Reggio Calabria. Sgomberato nella mattinata odierna l’immobile nel quale risiedeva il noto imprenditore reggino Gioacchino Campolo, il “re dei videopoker” condannato a una pena detentiva per estorsione aggravata dal metodo mafioso, nei cui confronti l’autorità giudiziaria ha disposto la confisca di un ingentissimo patrimonio di oltre 330 milioni di euro: oltre 250 immobili, opere d’arte e beni di interesse storico artistico, dipinti d’autore e attività imprenditoriali.
Con l’imprenditore vengono colpite pericolosissime cosche di ‘ndrangheta, operanti sul territorio del Capoluogo, che per anni hanno condizionato e infiltrato il sistema economico locale.
Emerge in tutta la sua evidenza la portata simbolica dell’operazione, che, se da un lato è emblematica dell’efficacia delle strategie di contrasto alla ‘ndrangheta e alle sue articolazioni, nel delicato settore delle misure patrimoniali, dall’altro assume una particolare valenza sotto il profilo etico, sociale e culturale. Accanto all’attività di prevenzione e di repressione, infatti, l’attacco ai benefici economici, acquisiti con la forza della violenza e dell’intimidazione, è un elemento fondamentale sul piano del ripristino della legalità. In questa prospettiva è necessario che i beni sottratti alla criminalità diventino “ presidi di legalità”, forieri di rinnovate relazioni economiche, sane e legali affinché divengano occasione di rilancio economico, soprattutto per le aree geografiche maggiormente interessate dal fenomeno mafioso, ponendo il lavoro al centro di un nuovo percorso di riscatto civile e sociale.

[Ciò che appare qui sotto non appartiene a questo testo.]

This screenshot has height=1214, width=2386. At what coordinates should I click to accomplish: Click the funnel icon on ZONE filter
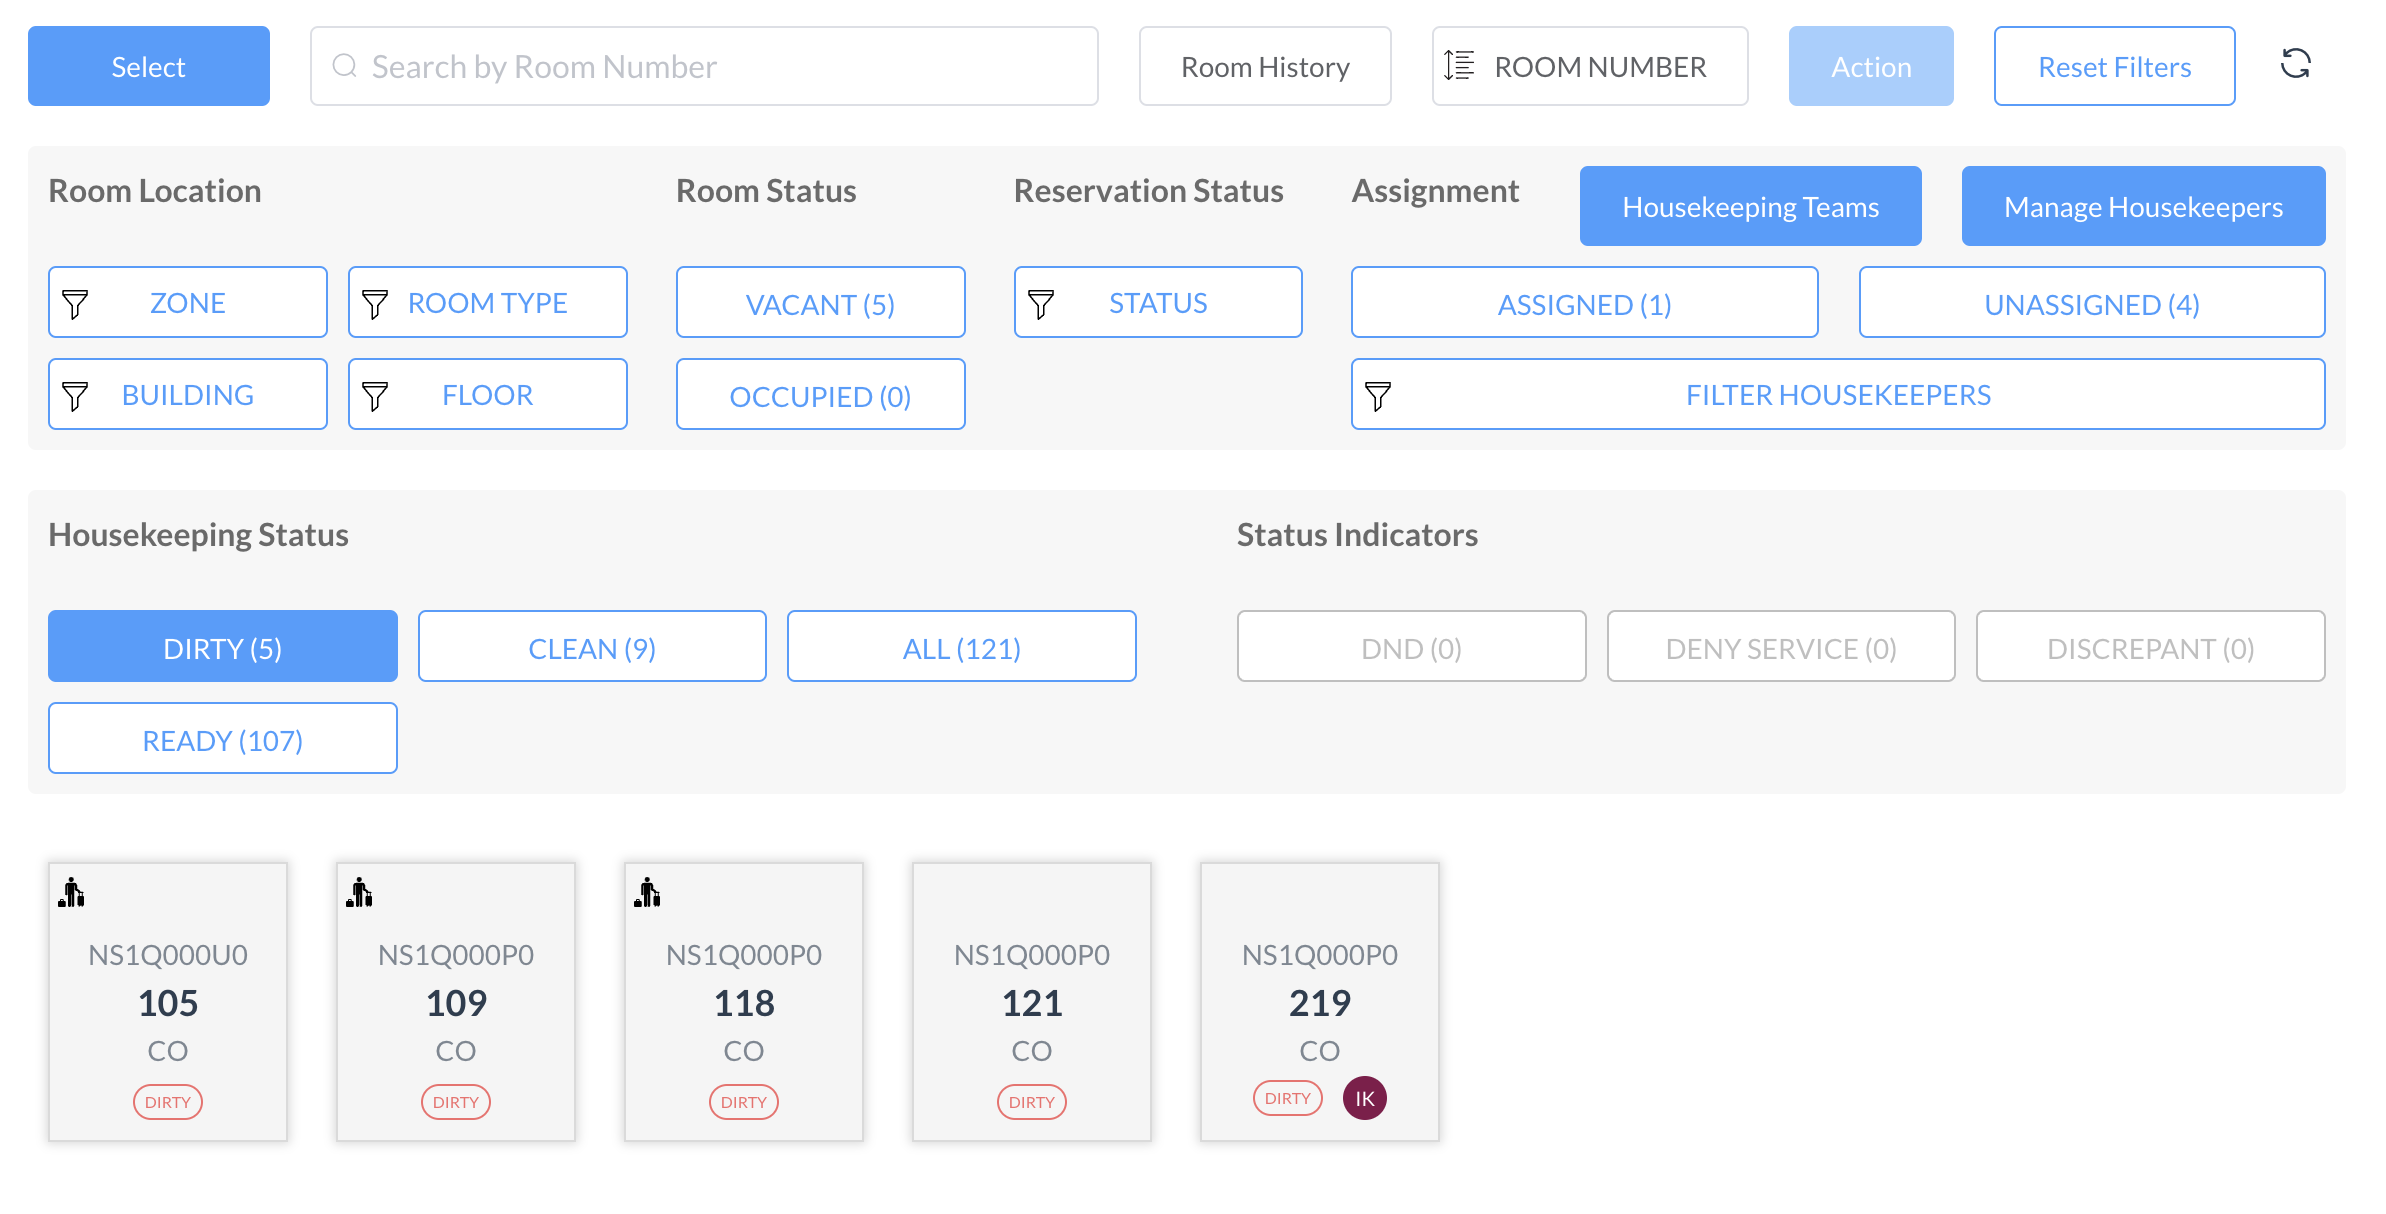[76, 303]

L’immobile sgomberato sarà destinato a ospitare una sede dell’Arma dei Carabinieri.
“Dare un segnale molto forte nella lotta alla criminalità organizzata – ha affermato il Prefetto Michele Di Bari – è fondamentale e non solo sotto il profilo etico. Queste azioni, infatti, non solo rafforzano la fiducia nello Stato, nelle Istituzioni, in particolare nella Magistratura e nelle Forze di Polizia che ringrazio per il diuturno efficace lavoro, ma contribuiscono anche a rinvigorire la reazione della società civile alla pervasività della ‘ndrangheta e ai suoi disvalori”.